TITLE

Lymphatic Mapping with Sentinel Lymph Node Biopsy in Patients with Breast Cancers<1 centimeter

AUTHOR(S)
Bass, Siddharth S.; Dauway, Emilia
PUB. DATE
September 1999
SOURCE
American Surgeon;Sep1999, Vol. 65 Issue 9, p857
SOURCE TYPE
Academic Journal
DOC. TYPE
Article
ABSTRACT
Because of its high cost and attendant morbidity, the necessity of axillary dissection in patients with small invasive primary tumors has been questioned. Lymphatic mapping with sentinel lymph node (SLN) biopsy is an alternative to complete axillary dissection; however, researchers have excluded patients with T[sub 1A]-T[sub 1B] lesions.

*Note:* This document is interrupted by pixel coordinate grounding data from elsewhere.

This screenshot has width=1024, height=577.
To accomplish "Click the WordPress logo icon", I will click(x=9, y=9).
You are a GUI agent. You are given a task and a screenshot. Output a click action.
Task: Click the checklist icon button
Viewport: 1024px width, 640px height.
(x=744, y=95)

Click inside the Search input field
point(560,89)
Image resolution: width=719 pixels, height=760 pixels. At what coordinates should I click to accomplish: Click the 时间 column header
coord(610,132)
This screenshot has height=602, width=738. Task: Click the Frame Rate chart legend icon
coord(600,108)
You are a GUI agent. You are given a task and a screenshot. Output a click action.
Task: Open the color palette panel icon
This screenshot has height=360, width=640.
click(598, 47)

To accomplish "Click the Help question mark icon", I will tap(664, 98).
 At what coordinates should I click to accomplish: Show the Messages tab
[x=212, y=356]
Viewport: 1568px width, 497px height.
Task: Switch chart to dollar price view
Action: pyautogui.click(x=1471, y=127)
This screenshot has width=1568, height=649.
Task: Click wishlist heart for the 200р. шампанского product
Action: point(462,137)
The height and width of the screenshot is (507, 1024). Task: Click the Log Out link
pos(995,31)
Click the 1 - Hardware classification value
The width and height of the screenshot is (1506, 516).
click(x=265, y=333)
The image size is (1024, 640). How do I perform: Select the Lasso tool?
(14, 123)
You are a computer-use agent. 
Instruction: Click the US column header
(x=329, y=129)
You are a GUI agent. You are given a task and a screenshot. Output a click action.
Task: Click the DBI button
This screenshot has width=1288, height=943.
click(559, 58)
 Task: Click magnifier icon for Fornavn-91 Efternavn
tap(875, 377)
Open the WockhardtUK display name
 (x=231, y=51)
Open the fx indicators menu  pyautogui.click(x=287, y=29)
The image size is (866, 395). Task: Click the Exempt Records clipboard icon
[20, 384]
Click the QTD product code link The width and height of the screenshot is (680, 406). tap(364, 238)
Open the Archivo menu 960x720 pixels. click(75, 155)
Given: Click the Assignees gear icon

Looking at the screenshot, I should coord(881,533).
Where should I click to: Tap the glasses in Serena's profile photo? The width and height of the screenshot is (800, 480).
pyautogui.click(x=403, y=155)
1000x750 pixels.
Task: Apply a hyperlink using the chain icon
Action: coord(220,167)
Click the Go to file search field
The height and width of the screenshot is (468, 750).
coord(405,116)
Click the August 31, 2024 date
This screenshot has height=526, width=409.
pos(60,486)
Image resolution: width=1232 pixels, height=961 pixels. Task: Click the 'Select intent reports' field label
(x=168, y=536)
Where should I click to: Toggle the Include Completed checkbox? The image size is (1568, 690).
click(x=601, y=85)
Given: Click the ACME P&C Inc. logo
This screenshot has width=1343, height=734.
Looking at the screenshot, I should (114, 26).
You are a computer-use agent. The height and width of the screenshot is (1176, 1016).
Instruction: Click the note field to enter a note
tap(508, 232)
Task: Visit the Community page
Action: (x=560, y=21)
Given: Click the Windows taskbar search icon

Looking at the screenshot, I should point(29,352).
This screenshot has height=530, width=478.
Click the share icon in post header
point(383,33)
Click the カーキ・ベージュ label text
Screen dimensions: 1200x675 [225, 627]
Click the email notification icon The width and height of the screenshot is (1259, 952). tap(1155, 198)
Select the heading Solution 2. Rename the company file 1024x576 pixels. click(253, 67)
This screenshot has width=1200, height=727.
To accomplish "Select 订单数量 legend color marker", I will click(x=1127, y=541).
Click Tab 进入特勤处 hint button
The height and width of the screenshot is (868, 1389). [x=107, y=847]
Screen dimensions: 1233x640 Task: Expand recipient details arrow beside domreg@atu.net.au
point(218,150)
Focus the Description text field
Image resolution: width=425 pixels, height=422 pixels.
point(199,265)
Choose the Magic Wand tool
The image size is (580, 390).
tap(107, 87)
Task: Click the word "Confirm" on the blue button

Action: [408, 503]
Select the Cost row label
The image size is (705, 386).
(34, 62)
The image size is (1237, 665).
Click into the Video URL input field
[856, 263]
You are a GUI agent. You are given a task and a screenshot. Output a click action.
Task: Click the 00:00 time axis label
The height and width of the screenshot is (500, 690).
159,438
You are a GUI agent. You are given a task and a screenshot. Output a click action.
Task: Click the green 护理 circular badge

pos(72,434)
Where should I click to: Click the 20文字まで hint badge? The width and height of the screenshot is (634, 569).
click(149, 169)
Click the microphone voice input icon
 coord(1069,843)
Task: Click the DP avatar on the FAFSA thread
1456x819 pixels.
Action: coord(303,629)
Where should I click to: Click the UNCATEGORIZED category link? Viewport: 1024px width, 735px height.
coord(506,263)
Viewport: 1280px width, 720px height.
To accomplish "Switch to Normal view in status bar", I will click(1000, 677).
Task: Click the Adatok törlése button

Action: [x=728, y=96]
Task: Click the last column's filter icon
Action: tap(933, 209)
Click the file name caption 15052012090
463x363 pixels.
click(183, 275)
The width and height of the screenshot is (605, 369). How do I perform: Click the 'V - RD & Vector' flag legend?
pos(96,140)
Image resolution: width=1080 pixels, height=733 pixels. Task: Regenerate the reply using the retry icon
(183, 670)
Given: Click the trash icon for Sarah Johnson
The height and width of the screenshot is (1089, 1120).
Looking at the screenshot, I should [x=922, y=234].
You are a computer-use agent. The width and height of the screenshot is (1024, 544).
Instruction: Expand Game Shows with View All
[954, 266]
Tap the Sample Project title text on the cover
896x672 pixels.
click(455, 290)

Seven hundred patients with newly diagnosed breast cancers underwent an Institutional Review Board-approved prospective trial of intraoperative lymphatic mapping using a combination of Lymphazurin and filtered technetium-labeled sulfur colloid. An SLN was defined as a blue node and/or hot node with a 10:1 ex vivo radioactivity ratio in the SLN verus non-SLNs. All SLNs were evaluated by both hematoxylin and eosin and cytokeratin immunohistochemical stains. Of the 700 patients, 665 (95.0%) were mapped successfully. One hundred ninety-six (28.0%) had T[sub 1A]-T[sub 1B] tumors. Forty patients (20.4%) with T[sub 1A]-T[sub 1B] tumors had metastases to the SLNs. We conclude that breast cancer SLN mapping is highly accurate and sensitive when combined dye techniques (radiocolloid and vital blue dye) are utilized. This technique is particularly useful in patients with small invasive primary tumors, which, despite their size, still demonstrate a significant rate of axillary metastasis. These patients should not be excluded from lymphatic mapping protocols.